### [Data for this task]
Start

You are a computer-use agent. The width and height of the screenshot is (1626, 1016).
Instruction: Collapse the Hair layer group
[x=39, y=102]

End
Start

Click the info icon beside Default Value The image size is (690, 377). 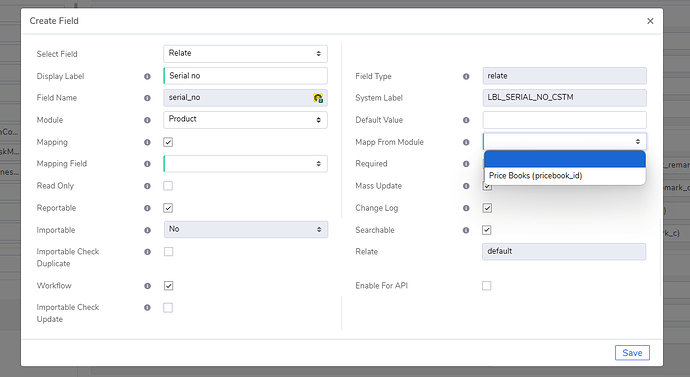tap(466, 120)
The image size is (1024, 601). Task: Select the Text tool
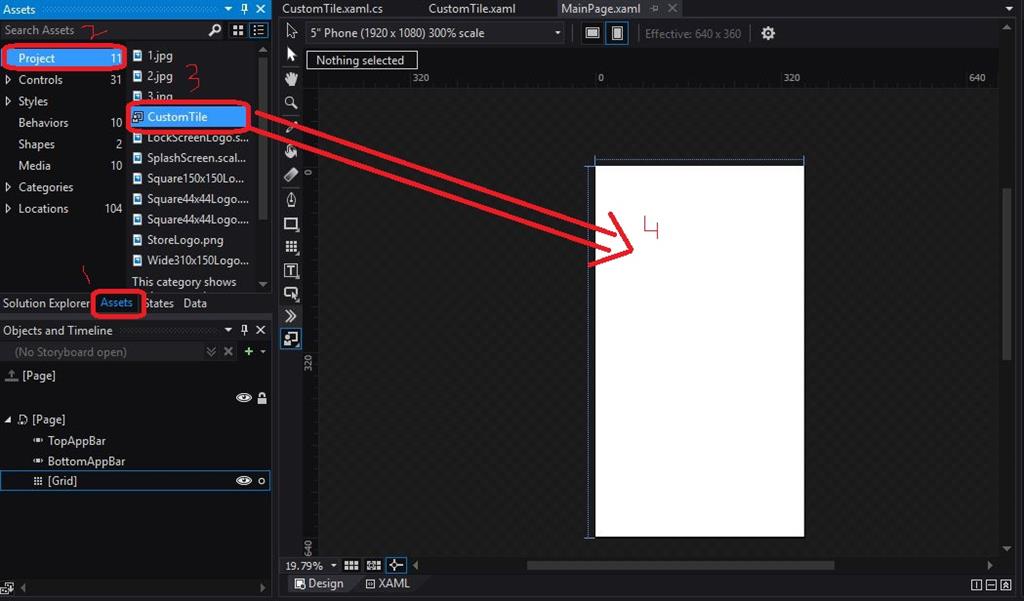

End
Start

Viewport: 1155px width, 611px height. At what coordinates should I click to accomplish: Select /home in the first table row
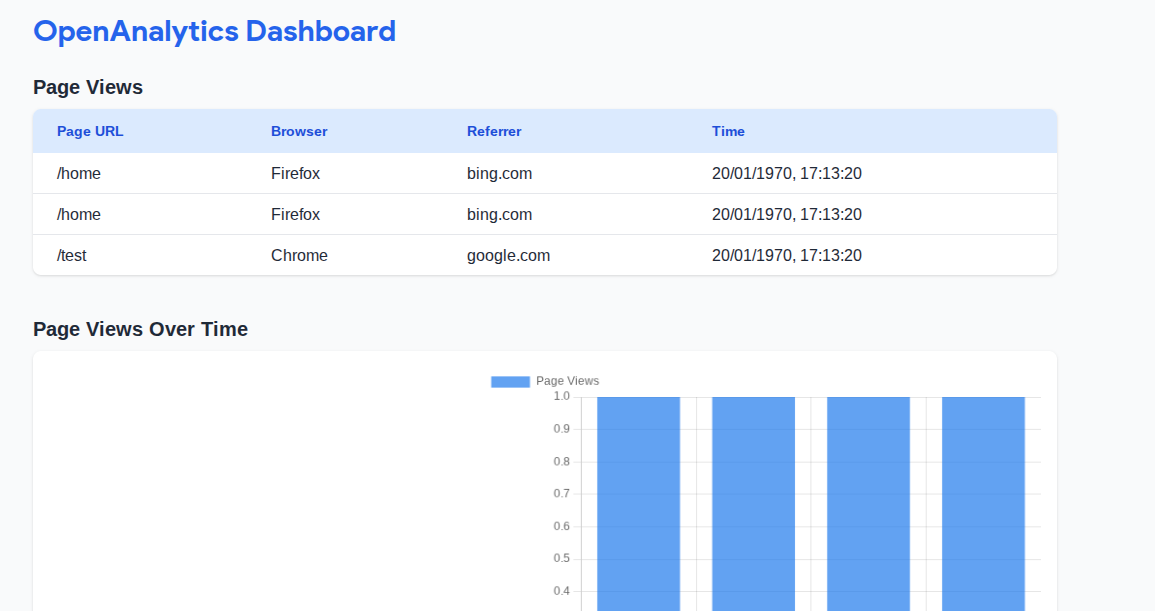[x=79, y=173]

End

### [The exercise]
Render as a numbered list the data lines from the line with "Viewport: 1155px width, 611px" up to and including the line with "[x=79, y=173]", omitting blank lines and any pictures.

### [Solution to the problem]
1. Viewport: 1155px width, 611px height. At what coordinates should I click to accomplish: Select /home in the first table row
2. [x=79, y=173]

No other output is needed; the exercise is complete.